### [STATED GOAL]
Return every line of the entries below that contains the string "header". Case counts.

Interface element records
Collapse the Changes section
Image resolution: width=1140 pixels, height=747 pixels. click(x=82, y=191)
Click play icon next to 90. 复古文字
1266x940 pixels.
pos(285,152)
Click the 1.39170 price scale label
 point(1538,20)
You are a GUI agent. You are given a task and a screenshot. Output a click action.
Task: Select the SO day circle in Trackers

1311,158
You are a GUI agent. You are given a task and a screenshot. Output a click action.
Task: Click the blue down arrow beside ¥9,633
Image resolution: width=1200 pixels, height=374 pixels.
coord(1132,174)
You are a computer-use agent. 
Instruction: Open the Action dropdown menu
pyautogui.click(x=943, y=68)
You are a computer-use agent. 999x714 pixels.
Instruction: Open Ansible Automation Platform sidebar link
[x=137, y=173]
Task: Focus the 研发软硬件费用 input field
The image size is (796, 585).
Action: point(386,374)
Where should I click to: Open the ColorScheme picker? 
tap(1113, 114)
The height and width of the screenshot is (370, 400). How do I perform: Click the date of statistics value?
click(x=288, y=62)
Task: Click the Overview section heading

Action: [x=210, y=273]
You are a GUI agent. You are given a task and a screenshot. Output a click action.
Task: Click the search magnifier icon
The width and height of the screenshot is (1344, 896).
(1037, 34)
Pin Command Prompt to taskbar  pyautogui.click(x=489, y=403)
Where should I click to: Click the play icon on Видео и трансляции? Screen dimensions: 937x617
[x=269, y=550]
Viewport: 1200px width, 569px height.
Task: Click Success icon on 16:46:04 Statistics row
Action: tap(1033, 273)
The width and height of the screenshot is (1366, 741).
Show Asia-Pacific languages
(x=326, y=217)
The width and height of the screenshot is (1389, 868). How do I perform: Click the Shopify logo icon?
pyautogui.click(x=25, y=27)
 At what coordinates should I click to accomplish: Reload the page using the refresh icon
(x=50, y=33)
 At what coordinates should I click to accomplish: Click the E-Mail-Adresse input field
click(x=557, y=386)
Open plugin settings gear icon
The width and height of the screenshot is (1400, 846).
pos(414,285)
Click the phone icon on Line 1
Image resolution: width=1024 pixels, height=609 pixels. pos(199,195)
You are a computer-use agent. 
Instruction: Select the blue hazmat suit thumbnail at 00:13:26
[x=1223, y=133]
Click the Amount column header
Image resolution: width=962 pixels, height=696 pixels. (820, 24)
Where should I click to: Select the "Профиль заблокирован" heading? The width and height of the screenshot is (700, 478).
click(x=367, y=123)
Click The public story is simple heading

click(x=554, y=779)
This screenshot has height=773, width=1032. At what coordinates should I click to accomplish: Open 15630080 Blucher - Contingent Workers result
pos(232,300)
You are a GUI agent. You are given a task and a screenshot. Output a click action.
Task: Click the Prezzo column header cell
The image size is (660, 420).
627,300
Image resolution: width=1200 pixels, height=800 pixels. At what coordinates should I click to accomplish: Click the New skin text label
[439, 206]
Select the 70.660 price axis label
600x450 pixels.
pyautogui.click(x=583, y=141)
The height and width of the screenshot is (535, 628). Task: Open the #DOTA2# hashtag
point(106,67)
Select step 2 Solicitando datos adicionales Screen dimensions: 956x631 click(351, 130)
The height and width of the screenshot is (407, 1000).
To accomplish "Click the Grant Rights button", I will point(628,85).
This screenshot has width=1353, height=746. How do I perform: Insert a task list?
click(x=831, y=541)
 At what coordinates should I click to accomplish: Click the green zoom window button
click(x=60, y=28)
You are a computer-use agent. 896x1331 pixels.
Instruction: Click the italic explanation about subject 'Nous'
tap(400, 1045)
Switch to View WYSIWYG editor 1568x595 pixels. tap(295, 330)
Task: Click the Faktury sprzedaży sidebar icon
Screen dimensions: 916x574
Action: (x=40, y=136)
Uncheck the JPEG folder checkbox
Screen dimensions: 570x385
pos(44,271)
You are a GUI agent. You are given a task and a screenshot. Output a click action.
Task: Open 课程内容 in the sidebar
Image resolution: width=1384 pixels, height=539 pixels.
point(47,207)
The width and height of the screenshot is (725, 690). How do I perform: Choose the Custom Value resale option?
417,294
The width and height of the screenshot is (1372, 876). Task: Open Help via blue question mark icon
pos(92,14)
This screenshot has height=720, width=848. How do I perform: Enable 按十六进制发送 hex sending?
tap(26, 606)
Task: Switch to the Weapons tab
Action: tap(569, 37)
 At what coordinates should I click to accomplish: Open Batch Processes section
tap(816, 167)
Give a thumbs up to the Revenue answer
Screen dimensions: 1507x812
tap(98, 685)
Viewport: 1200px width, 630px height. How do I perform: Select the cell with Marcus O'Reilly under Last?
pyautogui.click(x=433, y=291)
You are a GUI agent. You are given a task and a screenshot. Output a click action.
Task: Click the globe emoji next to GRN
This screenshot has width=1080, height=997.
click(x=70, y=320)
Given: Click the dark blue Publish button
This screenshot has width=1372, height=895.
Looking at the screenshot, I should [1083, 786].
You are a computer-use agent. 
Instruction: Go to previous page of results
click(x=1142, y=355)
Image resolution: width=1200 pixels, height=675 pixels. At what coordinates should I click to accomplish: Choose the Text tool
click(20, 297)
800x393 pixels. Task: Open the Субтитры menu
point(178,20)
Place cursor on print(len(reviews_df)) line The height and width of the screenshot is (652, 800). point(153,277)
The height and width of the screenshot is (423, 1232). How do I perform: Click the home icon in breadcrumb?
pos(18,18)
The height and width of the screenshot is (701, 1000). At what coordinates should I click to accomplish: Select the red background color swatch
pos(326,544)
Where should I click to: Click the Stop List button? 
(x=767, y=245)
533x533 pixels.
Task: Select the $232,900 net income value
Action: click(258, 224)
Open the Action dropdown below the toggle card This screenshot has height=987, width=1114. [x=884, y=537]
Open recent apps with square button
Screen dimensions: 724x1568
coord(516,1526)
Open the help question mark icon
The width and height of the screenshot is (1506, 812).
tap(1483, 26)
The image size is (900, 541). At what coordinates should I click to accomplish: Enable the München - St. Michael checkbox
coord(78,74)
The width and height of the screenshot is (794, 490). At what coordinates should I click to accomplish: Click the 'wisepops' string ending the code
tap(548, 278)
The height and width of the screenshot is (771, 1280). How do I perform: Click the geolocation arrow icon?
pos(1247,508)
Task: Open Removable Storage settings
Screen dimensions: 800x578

### [FINISHED ANSWER]
Click the Amount column header
Task: Click the Prezzo column header cell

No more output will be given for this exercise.